It seems to me that the age at which that's safe increases pretty dramatically the higher all the parents around you think it is. My parents pretty much gave me a bike when I was six or seven and started accepting "to play with so-and-so" as an answer to "where are you going?". That was probably safe enough, given that every other parent in the neighborhood had attitudes equivalent to that or even less restrictive. I'm not sure it would be even remotely safe in your average American suburb these days though.
I was fretting about wanting to let Sally outside unsupervised at seven, but wasn't doing it yet. But I think not long after that.
And, I mean, not just because of getting worried about ridiculous busybodies calling the police or something. The general social expectations of where kids will be/what will happen if something goes wrong/etc. have shifted enough that I'm not sure it would be anywhere near as safe for a kid to just be wandering around outside. At the very least they'd be a lot less likely to be surrounded by five or six other loud kids.
Doesn't the "driving a car" one fall afoul of actual laws, whereas "free range parenting" doesn't? It only falls afoul of rather nebulous conceptions by bystanders of what child endangerment is, and (I suspect) fear on the part of the police/CPS that if something is reported and they don't react they will be sued.
Even if there's only one other kid outside with them, I bet that one kid is more likely to have a gun than the five or six loud kids out playing in the 70s.
49: Sure, but try the other example. It's not illegal to pass out drunk, or to let an eight-year-old cook. But.
Kids won't want to go out to the park and play if their friends aren't outside too, in any case. They'd rather come home and chat to them on Skype while playing games together online.
46 & 48. I'm not sure what your conception of "not safe" means. Do you really think kids are less objectively safe today playing on their own than they were X years ago (usually when the person writing was a kid)? If so, in what way?

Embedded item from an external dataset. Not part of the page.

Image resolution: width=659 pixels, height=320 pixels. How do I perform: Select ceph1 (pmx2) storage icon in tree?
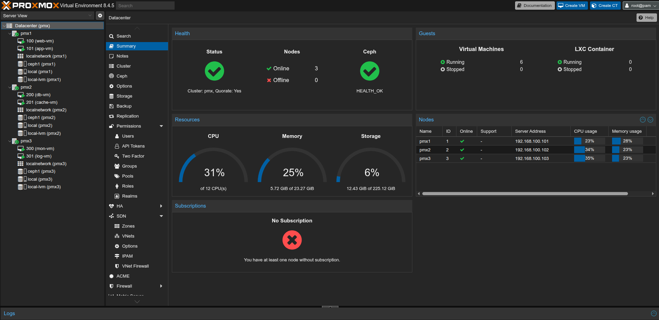[x=20, y=118]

51. In the cooking while parent is passed out drunk hypothetical there is no bystander to report it. It's certainly dangerous, though. My kids used to fix us breakfast (special occasions) while we were ostensibly asleep. Knives were involved but not cooking, as their idea of breakfast was cut up fruit, yogurt, and granola. I forget how young they were the first time they did it, but definitely under ten.
54: There could be a bystander -- the kid might have answered the door. But I'm losing track of what you're arguing about: my position is that you can think of circumstances where a kid is abused or neglected but not at that moment perceiving themselves as in distress. I'm not sure exactly what part of that you disagree with.
Then there's the carefree happy kid whose parents don't insist that she bathe.
41 et al: Parents, just don't worry so much about a policeman knocking on your door. It happened to me when I let my son run around outside at 7 or 8, and it's not a big deal. Even being "investigated" by CPS, which also happened, isn't such a big deal. They come in and ask a few questions, and possibly look around the downstairs of the home to make sure there aren't guns lying around in plain sight. Even if you are found to have committed an act of substantiated neglect (didn't happen to us but we looked into it), the only consequence seemed to be that it would be difficult to obtain employment in the daycare industry. They don't take away your children for a first offense.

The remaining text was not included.